- Task objective
Return the lines starting at the one containing "You are a computer-use" and ending at the one containing "pyautogui.click(x=187, y=361)", both included, repeated exactly.

- Exercise data

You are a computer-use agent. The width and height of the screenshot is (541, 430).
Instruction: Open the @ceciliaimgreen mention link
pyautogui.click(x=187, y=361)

--

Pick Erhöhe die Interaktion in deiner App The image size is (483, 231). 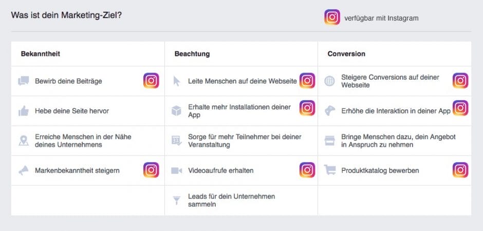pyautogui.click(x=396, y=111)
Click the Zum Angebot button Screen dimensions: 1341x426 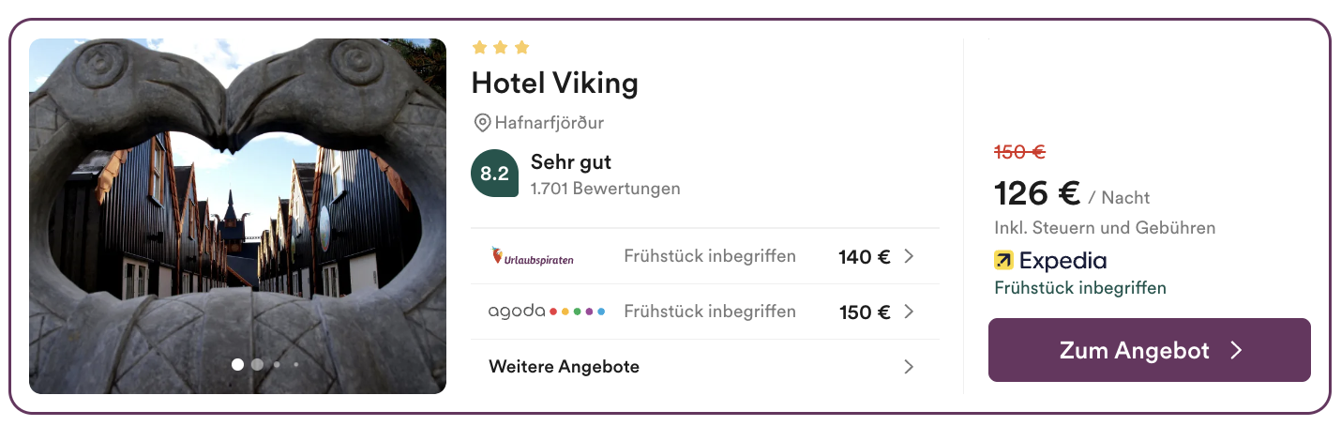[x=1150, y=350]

- Exercise output
You are a computer-use agent. The width and height of the screenshot is (541, 430).
Instruction: Open the @ceciliaimgreen mention link
pyautogui.click(x=187, y=361)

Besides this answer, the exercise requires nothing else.